For all the insight it provided, that last subtitle might have read, "Comic misunderstanding here." So, after the screening, I trolled the Internet and to my delight pulled up an Anglo-Romanian website where young people advise one another on the translation of pickup lines. Who knew? Dragut can mean "cute." To the ears of petty authority, the name had sounded insubordinate.

My thanks to Romania's pickup artists, and best wishes for their continued success. I hope, though, that my web informants will be careful. If not, they may be left with an ordeal like the film's remaining 112 minutes.

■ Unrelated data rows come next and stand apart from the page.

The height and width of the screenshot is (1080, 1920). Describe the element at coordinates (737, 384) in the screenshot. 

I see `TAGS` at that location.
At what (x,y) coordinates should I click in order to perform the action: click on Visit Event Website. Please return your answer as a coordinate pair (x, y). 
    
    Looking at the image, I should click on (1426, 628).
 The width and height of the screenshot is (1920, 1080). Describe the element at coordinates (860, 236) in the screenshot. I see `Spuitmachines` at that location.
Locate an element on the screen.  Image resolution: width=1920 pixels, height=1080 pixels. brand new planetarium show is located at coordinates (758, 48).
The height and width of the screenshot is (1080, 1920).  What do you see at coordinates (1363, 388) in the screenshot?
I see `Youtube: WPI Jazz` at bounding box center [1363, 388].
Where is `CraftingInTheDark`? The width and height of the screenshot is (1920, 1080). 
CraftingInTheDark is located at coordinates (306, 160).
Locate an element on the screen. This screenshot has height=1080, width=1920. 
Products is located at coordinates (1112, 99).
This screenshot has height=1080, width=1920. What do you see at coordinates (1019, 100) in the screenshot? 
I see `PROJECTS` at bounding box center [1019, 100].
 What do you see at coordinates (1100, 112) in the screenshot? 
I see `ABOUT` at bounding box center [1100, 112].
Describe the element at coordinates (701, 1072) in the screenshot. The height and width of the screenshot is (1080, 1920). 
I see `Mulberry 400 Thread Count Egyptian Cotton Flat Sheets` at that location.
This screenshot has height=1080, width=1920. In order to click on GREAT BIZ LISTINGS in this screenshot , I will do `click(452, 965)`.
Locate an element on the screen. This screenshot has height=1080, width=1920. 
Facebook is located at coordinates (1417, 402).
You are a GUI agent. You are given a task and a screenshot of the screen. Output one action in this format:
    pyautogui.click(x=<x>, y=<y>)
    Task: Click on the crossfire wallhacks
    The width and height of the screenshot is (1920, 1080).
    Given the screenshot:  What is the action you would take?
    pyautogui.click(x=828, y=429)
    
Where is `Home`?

For this is the story of an illegal abortion -- or, more precisely, the story of one long day in the life of that student in the lobby, who risks helping a friend get an illegal abortion and then, under pressure, runs the even greater risk of abandoning her. When summarized, this action might sound like an anecdote. As realized by Mungiu, it's more of a paradox: a brilliant misery, photographed with such wide-eyed clarity, acted with such unwavering conviction and unfolding with such ever-deepening suspense that 4 Months, 3 Weeks and 2 Days convincingly claimed the Palme d'Or at Cannes last year, followed by a string of other awards and festival invitations. Now the film is at last in theatrical release in the United States, allowing American moviegoers to experience its cool devastation, its calmly observed melodrama -- and, most of all, its central character, Otilia (Anamaria Marinca), the helping friend, who's stuck being the strong one in a society that wants her to be powerless.

At the very end, you see Otilia sitting late at night in a restaurant, as shown in one of the film's astonishing wide-screen, deep-focus compositions; and as the shot is held and held, you slowly realize that reflections of car headlights are passing across the image. Posed at a window, Otilia is separated from you by a pane of glass -- which I suppose links this scene with the film's opening shot, in which fish are shown swimming inside a little aquarium. Granted, Otilia breaks the symmetry of these first and last images when she finally glances through the glass, toward you; but despite this knowing gesture, she remains a creature on display.

You might think of this, too, as a paradox, since this specimen character, though exposed to the world's curiosity, has spent the entire film in clandestine activity. For late Communist Romania, though, this is no contradiction. In principle there are no secrets, since any lecture-hall monitor or hotel clerk is entitled to know Otilia's business; and in practice there are no secrets, since the whole country runs on illicit exchange, which is hidden in plain view.

Mungiu defines Romanian commerce early in the film, lightly if not with levity, when Otilia goes to buy a few toiletries for the chronically dependent Gabita (Laura Vasiliu) to prepare for her abortion. A decent bar of soap can be acquired in their dorm from a student who also deals in Tic Tacs and pirated videotapes. But decent cigarettes can't be found -- even when Otilia tries another dorm room, where the black-market shoppers are shown in a wide band that stretches across the screen, as in one of Tina Barney's big domestic photographs. As you look at this array of people involved in their separate transactions, you see not so much corruption as a normal, daily imposture. Everyone relies on this supposedly nonexistent traffic. Even the judicial desk clerk manages not to notice the fellow who stands a few yards away in her lobby, selling packs of Kents from his overcoat.